■ GIVEN DATA:
--*--

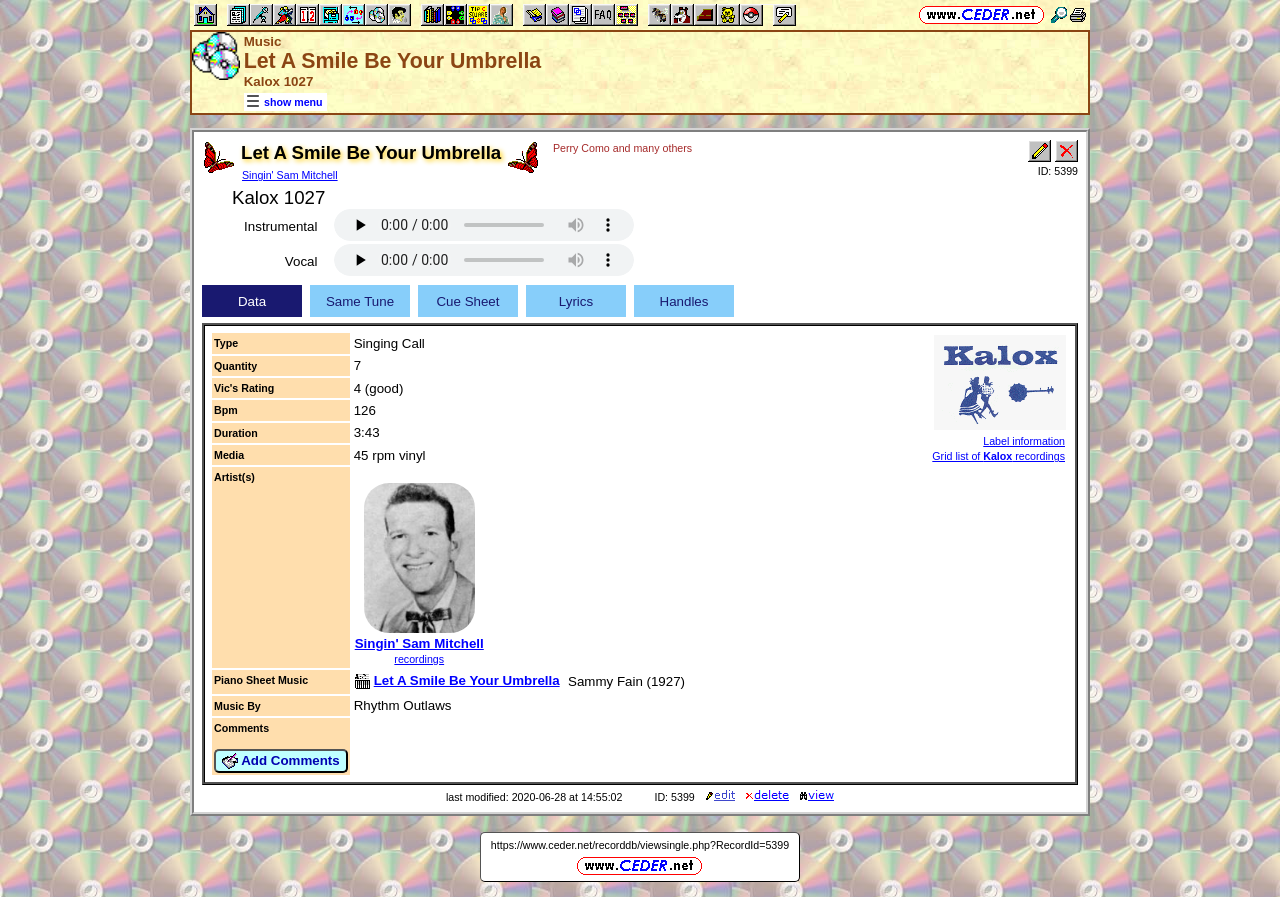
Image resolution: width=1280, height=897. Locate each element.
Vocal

--*--

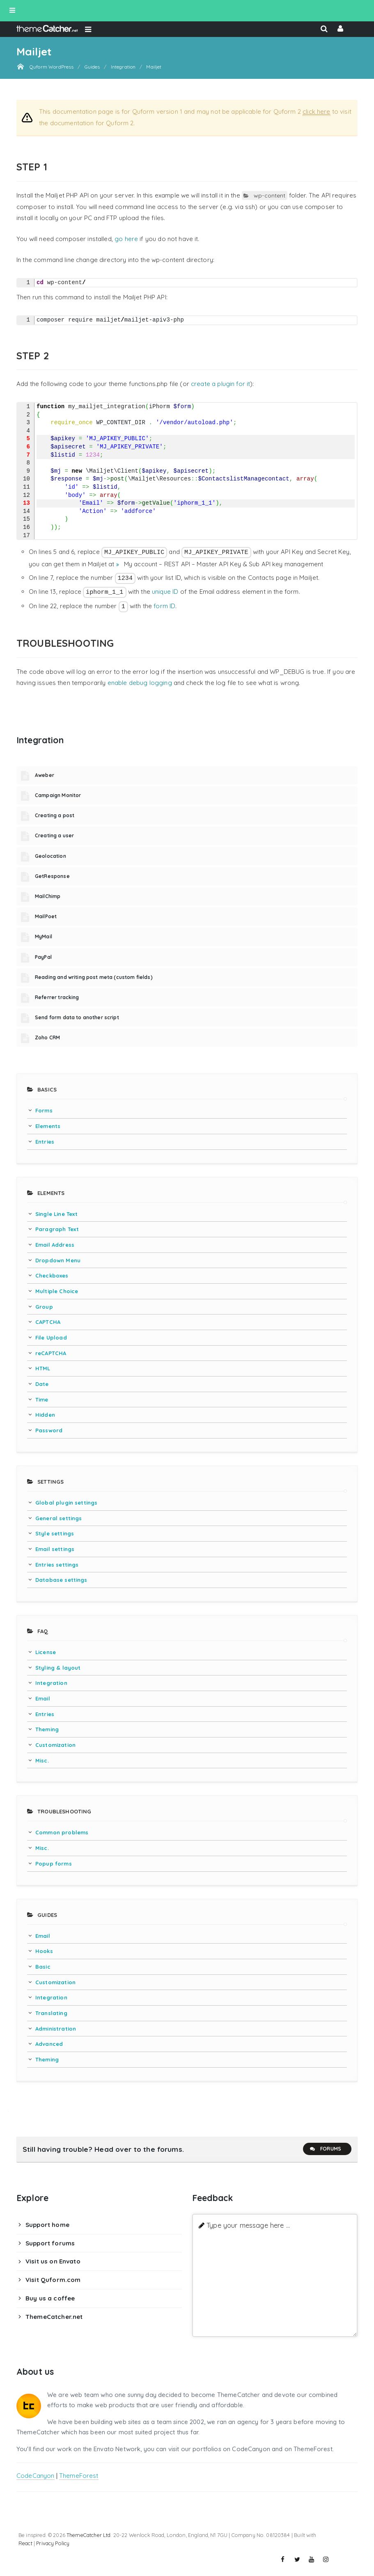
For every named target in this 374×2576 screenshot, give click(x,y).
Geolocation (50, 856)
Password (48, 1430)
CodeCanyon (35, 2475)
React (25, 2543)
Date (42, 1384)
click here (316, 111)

--*--

Pull out each line of the items above that contains the string "click". Case matters.

■ EXPECTED ANSWER:
For every named target in this 374×2576 screenshot, give click(x,y).
click here (316, 111)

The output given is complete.